7. The method of claim 1, wherein the bitumen is naturally-occurring bitumen within the formation.
8. The method of claim 1, wherein the shale formation comprises kerogen, bitumen, and a mobile oil.
9. The method of claim 1, further comprising:
prior to said injecting, recovering oil from the portion of the organic shale formation.
10. The method of claim 1, further comprising:
heating the treatment fluid to a temperature of 150° C. before said injecting treatment fluid into the portion of the shale formation.
11. The method of claim 1, wherein the solvent does not include xylene.
13. The method of claim 12, wherein the solvent comprises one of a terpene-based solvent, a limonene-based solvent, a pinene-based solvent, or a combination thereof.
14. The method of claim 12, wherein the solvent comprises one of cyclohexanone, N-methylpyrrolidinone, an aromatic fluid, a dialkyl ether, an alkylated fatty acid, a fatty acid alkyl ester, an alkenoic acid ester, 2-methyltetrahydrofuran, or a combination thereof.
15. The method of claim 12, wherein the solvent comprises one of a limonene-based solvent, a pinene-based solvent, cyclohexanone, N-methylpyrrolidinone, an aromatic fluid, a dialkyl ether, an alkylated fatty acid, a fatty acid alkyl ester, an alkenoic acid ester, 2-methyltetrahydrofuran, or a combination thereof.

- **Prompt A**:
Repeat the stretch of the records from the line containing "Task: Clear selection with the eraser tool" through the end of the records, keeping every line identical and omitting the pictures.

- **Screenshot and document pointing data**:
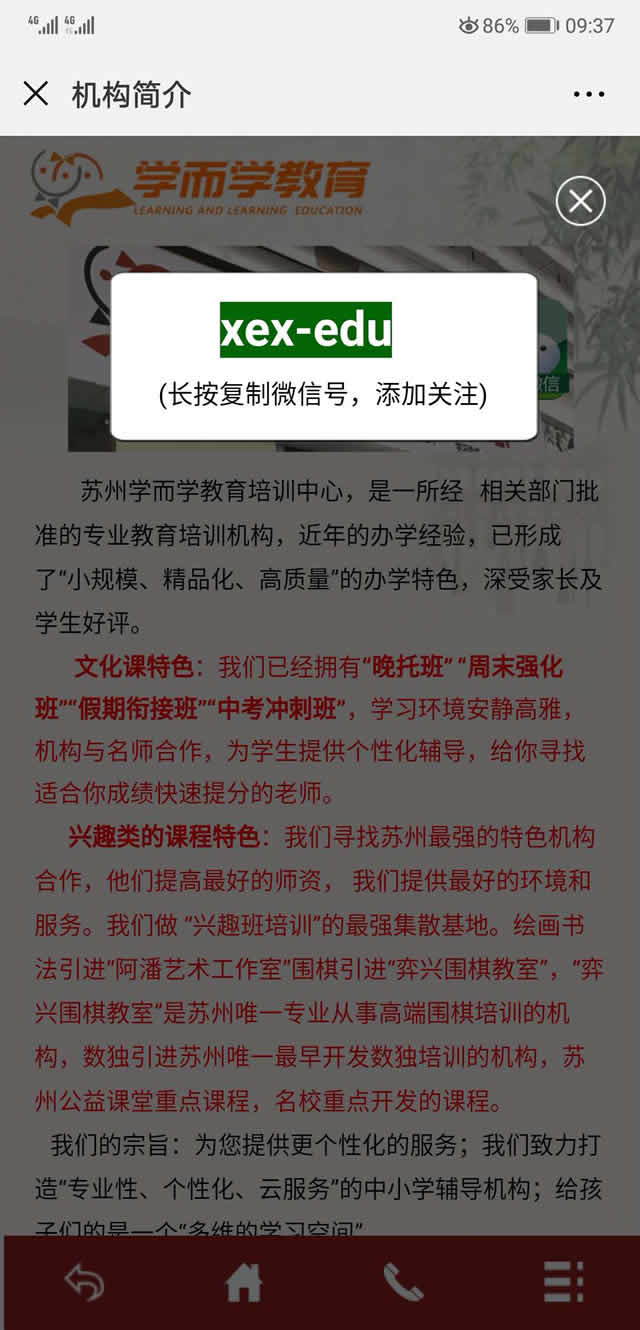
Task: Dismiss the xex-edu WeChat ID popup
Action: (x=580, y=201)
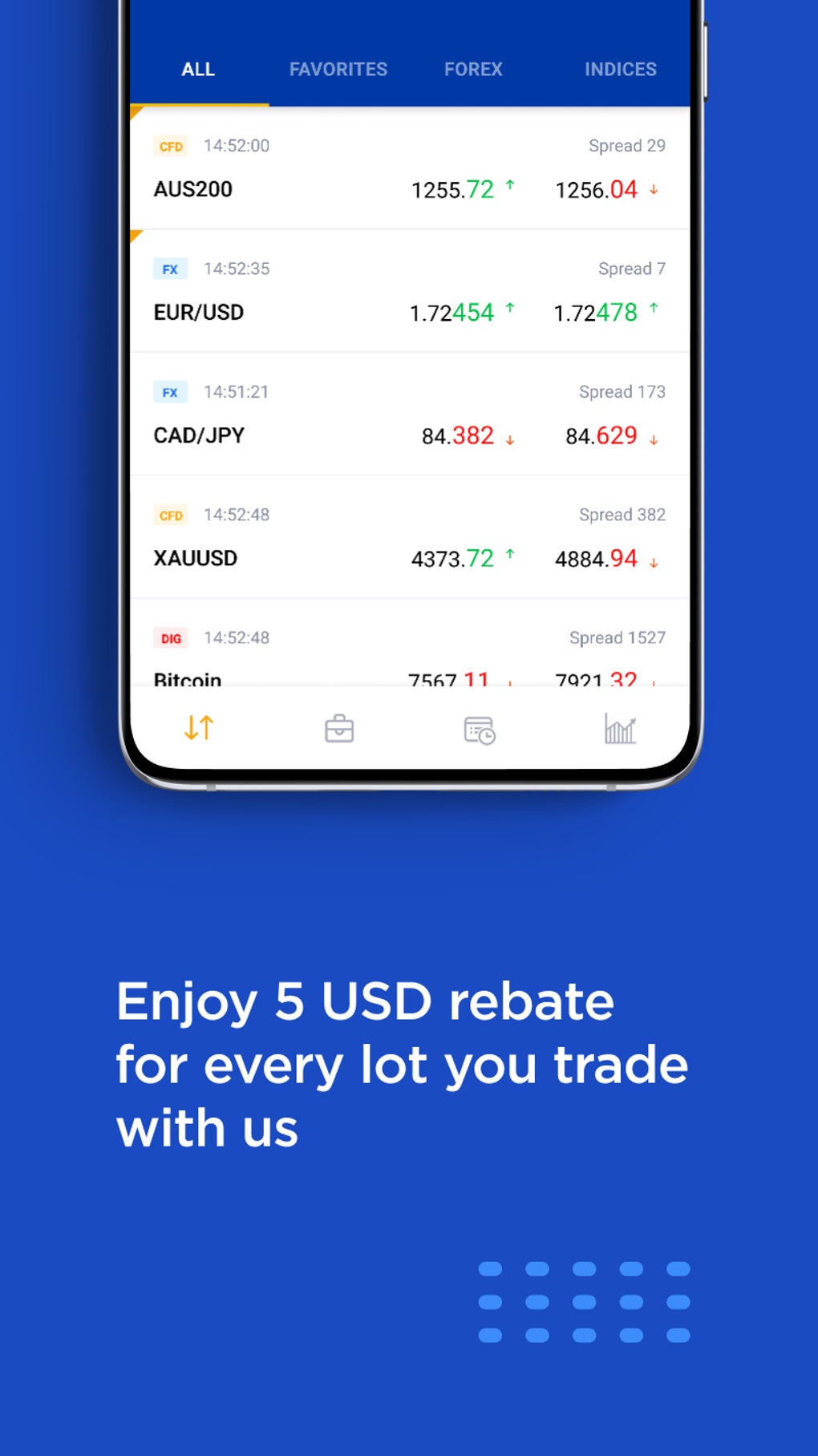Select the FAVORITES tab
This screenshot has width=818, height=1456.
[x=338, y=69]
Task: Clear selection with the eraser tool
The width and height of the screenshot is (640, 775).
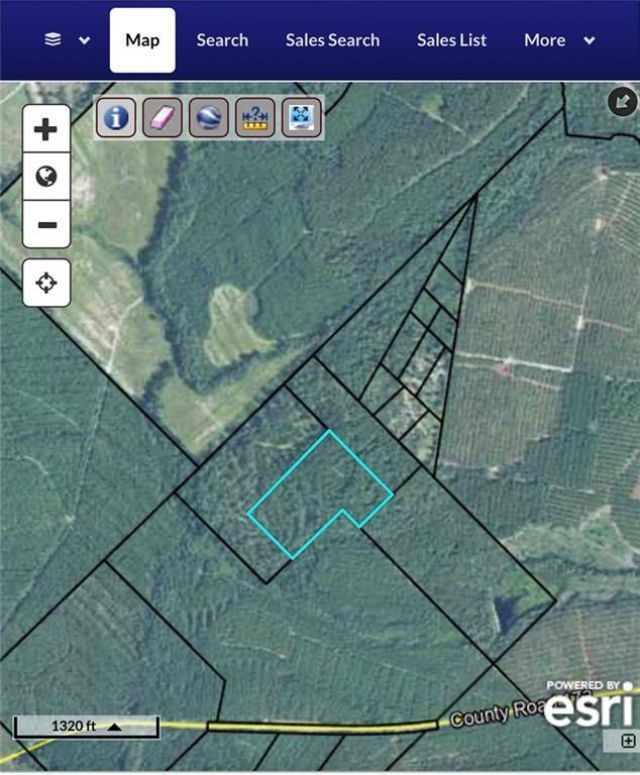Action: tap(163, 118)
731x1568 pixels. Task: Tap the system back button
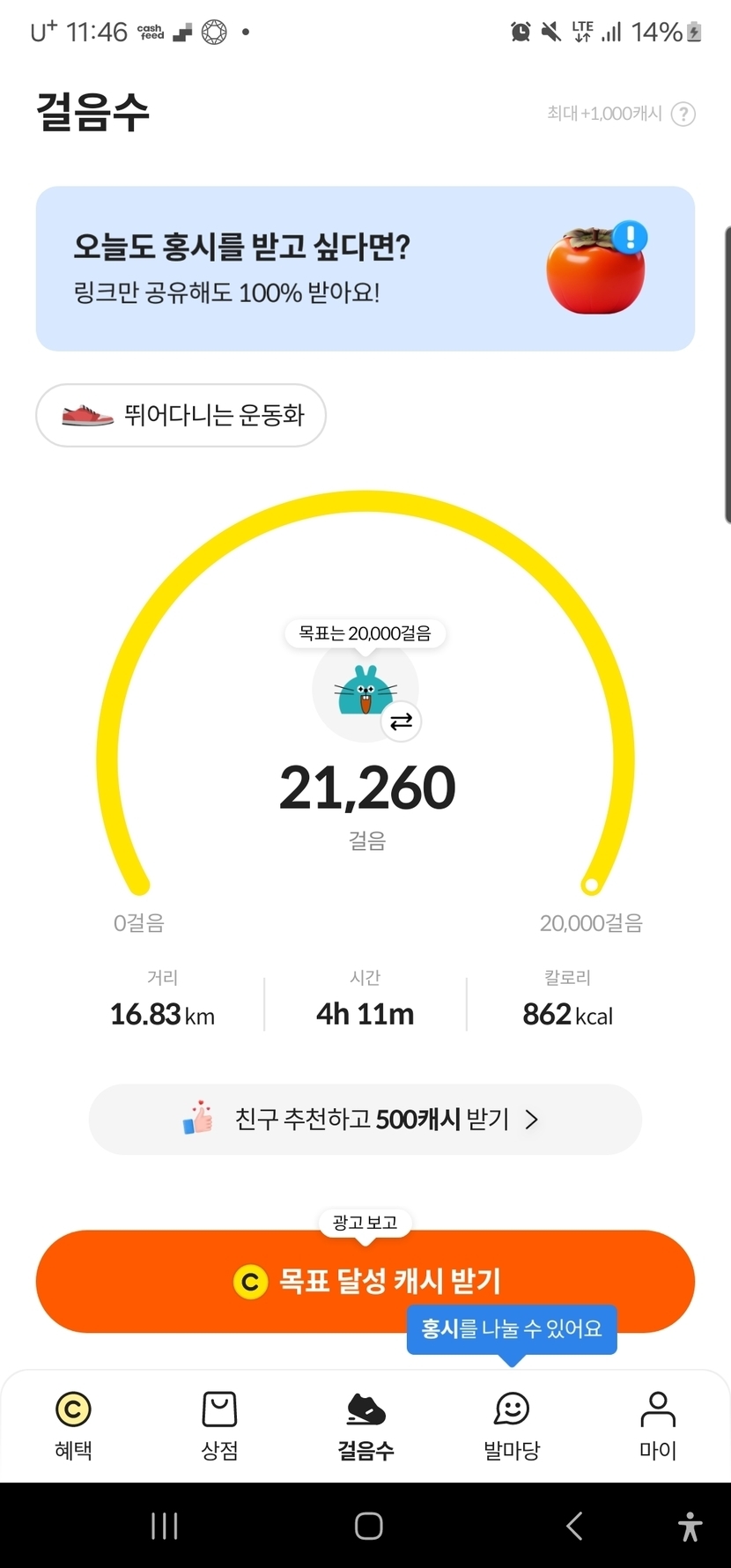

- **Prompt B**:
Reproduce the stretch of the shale formation method claims from "10. The method" through "solvent, or a combination thereof." word for word.

- **Task solution A**:
Task: Clear selection with the eraser tool
The width and height of the screenshot is (640, 775).
Action: tap(163, 118)
731x1568 pixels. Task: Tap the system back button

- **Task solution B**:
10. The method of claim 1, further comprising:
heating the treatment fluid to a temperature of 150° C. before said injecting treatment fluid into the portion of the shale formation.
11. The method of claim 1, wherein the solvent does not include xylene.
13. The method of claim 12, wherein the solvent comprises one of a terpene-based solvent, a limonene-based solvent, a pinene-based solvent, or a combination thereof.